:: Data for analysis ::

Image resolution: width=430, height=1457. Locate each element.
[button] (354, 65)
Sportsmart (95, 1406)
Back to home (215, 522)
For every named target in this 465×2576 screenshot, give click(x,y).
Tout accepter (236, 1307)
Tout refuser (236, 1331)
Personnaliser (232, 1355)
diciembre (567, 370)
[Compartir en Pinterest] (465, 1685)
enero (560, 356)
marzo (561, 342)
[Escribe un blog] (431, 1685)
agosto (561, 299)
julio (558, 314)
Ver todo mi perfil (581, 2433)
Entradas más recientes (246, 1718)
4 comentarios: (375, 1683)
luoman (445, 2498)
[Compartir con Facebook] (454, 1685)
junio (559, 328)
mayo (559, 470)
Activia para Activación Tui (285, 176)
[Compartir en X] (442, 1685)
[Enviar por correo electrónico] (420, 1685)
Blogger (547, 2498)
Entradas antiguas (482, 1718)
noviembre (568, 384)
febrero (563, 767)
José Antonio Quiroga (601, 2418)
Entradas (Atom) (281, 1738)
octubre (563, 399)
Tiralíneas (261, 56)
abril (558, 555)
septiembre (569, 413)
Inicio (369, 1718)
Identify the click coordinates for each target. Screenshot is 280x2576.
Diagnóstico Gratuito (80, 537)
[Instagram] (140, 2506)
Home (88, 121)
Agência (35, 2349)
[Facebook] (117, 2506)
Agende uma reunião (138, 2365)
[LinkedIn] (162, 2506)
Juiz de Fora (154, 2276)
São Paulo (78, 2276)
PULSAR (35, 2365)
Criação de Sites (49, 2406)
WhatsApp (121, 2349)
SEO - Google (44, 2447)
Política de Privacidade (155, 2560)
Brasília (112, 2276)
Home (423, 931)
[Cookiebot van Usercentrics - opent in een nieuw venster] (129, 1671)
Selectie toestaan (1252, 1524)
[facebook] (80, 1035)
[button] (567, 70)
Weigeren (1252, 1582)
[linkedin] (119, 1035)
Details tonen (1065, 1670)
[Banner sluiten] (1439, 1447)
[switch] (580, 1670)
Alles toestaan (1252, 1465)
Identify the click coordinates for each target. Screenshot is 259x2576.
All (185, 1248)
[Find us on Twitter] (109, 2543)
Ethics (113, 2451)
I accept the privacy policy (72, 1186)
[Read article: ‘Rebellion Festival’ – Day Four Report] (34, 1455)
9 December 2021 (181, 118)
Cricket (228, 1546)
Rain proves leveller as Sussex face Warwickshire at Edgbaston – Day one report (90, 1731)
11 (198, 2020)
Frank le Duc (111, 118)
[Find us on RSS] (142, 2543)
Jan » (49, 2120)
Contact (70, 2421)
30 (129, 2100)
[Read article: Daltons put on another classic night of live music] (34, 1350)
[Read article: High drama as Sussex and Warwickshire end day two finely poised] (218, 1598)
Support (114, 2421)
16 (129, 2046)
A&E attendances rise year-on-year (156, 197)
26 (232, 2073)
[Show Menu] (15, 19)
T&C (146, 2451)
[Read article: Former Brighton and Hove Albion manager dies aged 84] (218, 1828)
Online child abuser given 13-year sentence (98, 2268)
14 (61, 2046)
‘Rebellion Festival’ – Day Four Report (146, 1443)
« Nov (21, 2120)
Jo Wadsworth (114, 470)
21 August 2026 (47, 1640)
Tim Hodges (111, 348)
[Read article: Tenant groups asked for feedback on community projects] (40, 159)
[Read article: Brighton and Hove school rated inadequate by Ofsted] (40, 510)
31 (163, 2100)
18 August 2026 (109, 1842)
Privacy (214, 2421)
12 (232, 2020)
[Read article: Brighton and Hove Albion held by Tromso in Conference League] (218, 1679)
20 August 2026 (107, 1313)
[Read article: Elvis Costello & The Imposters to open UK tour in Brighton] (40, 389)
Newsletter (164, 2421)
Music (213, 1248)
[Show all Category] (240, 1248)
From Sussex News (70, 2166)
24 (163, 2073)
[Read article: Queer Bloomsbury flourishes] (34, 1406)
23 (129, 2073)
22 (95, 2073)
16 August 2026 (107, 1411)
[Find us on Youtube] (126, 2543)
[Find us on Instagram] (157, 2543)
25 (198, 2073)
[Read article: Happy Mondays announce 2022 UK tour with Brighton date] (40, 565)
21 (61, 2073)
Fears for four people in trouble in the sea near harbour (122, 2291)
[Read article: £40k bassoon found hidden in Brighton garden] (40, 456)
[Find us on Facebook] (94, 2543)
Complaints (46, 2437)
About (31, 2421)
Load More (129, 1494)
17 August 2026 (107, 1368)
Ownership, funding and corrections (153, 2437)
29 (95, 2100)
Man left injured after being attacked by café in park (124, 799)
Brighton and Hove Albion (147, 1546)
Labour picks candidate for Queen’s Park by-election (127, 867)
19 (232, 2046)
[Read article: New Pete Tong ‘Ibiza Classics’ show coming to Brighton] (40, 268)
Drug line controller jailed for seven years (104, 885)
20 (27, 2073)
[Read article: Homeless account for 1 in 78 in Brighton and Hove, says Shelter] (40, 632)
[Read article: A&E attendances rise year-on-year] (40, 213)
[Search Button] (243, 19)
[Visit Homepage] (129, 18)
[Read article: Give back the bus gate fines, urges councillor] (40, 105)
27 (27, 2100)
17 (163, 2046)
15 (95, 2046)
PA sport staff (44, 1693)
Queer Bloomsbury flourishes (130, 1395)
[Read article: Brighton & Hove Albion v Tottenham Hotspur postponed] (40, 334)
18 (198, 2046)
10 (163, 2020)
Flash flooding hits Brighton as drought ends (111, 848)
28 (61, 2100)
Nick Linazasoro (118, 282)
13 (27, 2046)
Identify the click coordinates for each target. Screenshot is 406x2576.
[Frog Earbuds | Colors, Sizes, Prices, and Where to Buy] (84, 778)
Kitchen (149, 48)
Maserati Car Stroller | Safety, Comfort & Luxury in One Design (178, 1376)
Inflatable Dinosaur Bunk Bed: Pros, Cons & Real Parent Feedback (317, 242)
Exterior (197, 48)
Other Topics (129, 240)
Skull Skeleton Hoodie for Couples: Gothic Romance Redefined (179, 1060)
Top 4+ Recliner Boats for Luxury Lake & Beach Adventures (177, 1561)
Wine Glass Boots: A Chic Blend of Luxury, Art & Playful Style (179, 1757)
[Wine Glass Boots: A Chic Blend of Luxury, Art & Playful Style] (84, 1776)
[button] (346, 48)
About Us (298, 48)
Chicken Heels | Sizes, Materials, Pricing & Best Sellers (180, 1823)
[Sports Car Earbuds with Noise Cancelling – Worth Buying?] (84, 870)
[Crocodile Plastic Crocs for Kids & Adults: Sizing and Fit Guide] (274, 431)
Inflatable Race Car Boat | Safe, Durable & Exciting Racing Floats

:::

● **Your objective**
What you give back should be exactly the lines of the data above from the line with "For every named" through the line with "luoman (445, 2498)", both of those included, and nothing more.

● **Written answer**
For every named target in this 465×2576 screenshot, give click(x,y).
Tout accepter (236, 1307)
Tout refuser (236, 1331)
Personnaliser (232, 1355)
diciembre (567, 370)
[Compartir en Pinterest] (465, 1685)
enero (560, 356)
marzo (561, 342)
[Escribe un blog] (431, 1685)
agosto (561, 299)
julio (558, 314)
Ver todo mi perfil (581, 2433)
Entradas más recientes (246, 1718)
4 comentarios: (375, 1683)
luoman (445, 2498)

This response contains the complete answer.